• [DATASET]
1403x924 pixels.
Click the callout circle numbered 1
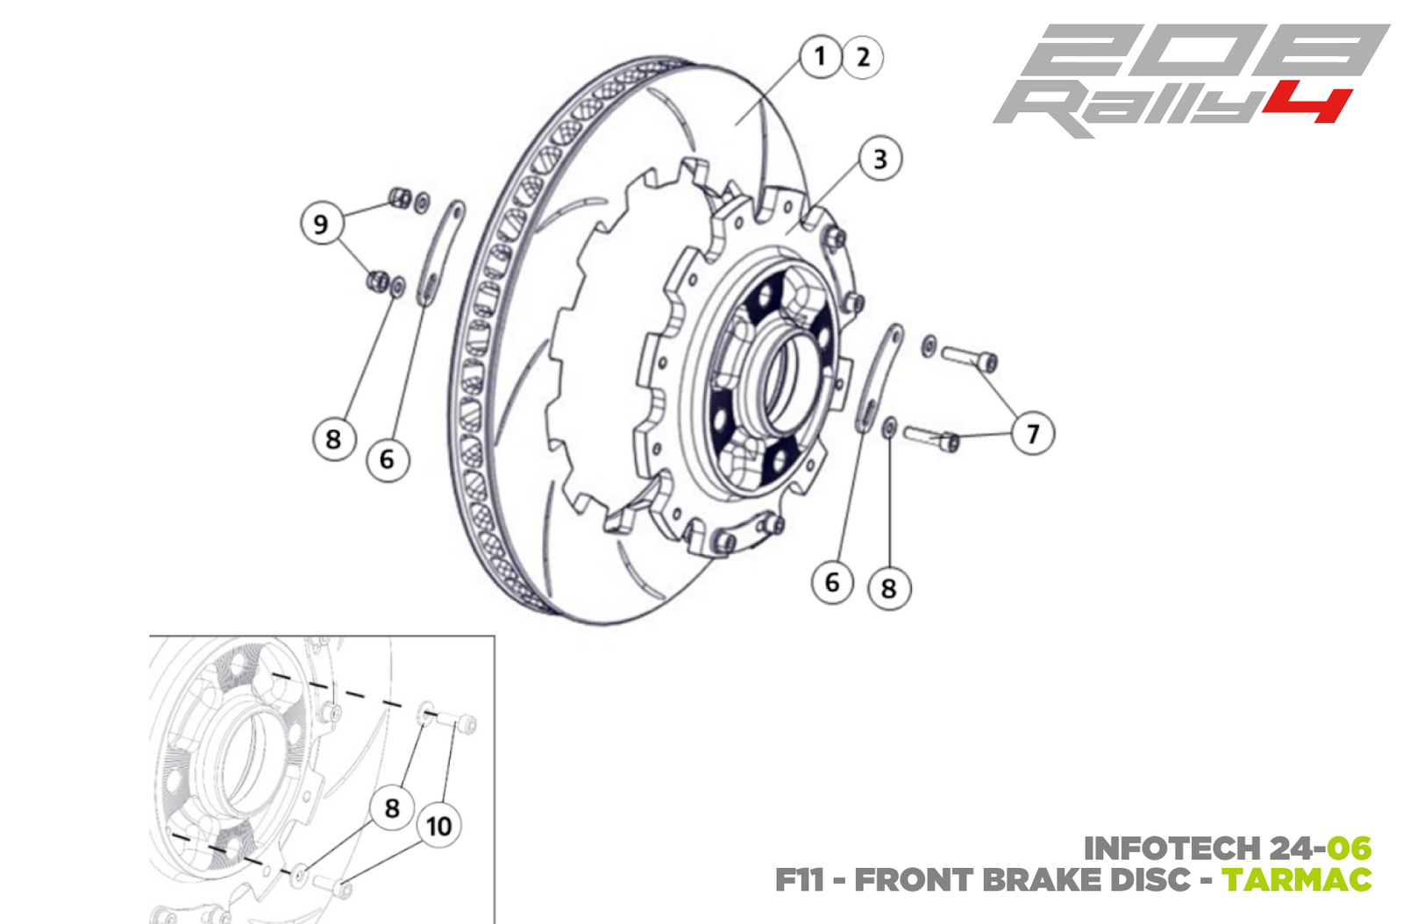(x=820, y=57)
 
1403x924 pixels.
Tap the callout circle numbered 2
(x=863, y=58)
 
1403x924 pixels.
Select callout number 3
(x=880, y=160)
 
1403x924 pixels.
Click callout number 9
(x=321, y=224)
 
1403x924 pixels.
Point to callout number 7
(x=1032, y=433)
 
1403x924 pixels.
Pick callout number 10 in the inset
(x=438, y=826)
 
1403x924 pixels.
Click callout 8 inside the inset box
(x=392, y=807)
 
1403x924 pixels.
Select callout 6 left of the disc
(x=387, y=458)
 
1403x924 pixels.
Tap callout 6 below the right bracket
(x=831, y=582)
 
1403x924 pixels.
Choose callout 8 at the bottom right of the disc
(x=888, y=588)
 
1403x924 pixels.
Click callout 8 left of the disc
(x=333, y=438)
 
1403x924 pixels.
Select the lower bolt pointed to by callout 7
(x=931, y=436)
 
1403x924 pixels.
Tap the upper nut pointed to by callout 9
(x=399, y=197)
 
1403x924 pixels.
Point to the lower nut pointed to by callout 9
(x=377, y=281)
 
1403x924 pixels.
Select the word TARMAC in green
(x=1296, y=879)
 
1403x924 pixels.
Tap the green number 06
(x=1349, y=848)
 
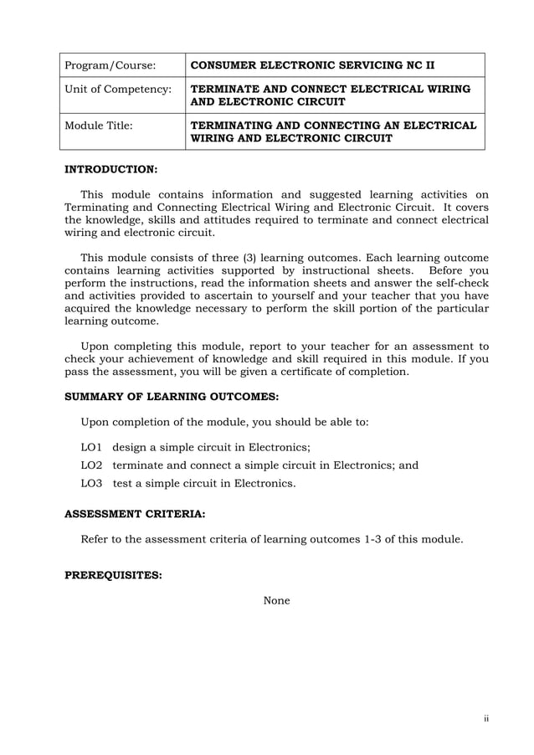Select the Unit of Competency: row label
point(118,89)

• [WORK TO BE COMPLETED] Rename "callout" to "marker" in the material, starting at its first line and ending at the line that contains "(x=387, y=458)". Give those lines back with everything else unchanged and the pictures left out.

• [TASK RESULT]
1403x924 pixels.
Click the marker circle numbered 1
(x=820, y=57)
 
1403x924 pixels.
Tap the marker circle numbered 2
(x=863, y=58)
 
1403x924 pixels.
Select marker number 3
(x=880, y=160)
 
1403x924 pixels.
Click marker number 9
(x=321, y=224)
 
1403x924 pixels.
Point to marker number 7
(x=1032, y=433)
 
1403x924 pixels.
Pick marker number 10 in the inset
(x=438, y=826)
 
1403x924 pixels.
Click marker 8 inside the inset box
(x=392, y=807)
 
1403x924 pixels.
Select marker 6 left of the disc
(x=387, y=458)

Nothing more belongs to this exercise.